§ **Given request**: Can you update the material from the line with "Task: Click the white indicator spike peak" through the end of the material, replacing "white" with "yellow" and changing nothing else?

+ + + + + + +

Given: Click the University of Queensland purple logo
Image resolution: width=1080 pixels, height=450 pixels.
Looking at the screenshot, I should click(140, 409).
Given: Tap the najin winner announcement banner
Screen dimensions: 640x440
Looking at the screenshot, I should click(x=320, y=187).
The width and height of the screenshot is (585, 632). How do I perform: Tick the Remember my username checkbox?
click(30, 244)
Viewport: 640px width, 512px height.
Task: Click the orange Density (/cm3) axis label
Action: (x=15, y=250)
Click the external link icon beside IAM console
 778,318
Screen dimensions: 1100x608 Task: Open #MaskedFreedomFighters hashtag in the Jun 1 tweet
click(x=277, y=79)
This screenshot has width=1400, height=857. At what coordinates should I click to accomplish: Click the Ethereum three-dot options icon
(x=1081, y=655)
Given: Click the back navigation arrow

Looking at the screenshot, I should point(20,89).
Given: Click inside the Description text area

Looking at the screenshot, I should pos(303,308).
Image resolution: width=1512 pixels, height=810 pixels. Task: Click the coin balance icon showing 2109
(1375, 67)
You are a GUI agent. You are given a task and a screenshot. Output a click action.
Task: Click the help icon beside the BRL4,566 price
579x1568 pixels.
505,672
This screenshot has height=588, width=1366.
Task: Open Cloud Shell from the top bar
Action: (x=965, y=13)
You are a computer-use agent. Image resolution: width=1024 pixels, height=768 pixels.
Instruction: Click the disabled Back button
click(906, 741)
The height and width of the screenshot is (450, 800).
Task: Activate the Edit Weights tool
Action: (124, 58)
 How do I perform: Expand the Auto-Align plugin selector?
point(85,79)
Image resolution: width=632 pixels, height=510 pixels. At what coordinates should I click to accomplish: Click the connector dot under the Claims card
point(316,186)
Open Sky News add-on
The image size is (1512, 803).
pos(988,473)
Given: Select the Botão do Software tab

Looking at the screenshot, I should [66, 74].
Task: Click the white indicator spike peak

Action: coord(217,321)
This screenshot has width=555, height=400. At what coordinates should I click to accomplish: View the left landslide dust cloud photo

+ + + + + + +

§ **Completed task**:
Task: Click the yellow indicator spike peak

Action: coord(217,321)
This screenshot has width=555, height=400. At what coordinates should I click to accomplish: View the left landslide dust cloud photo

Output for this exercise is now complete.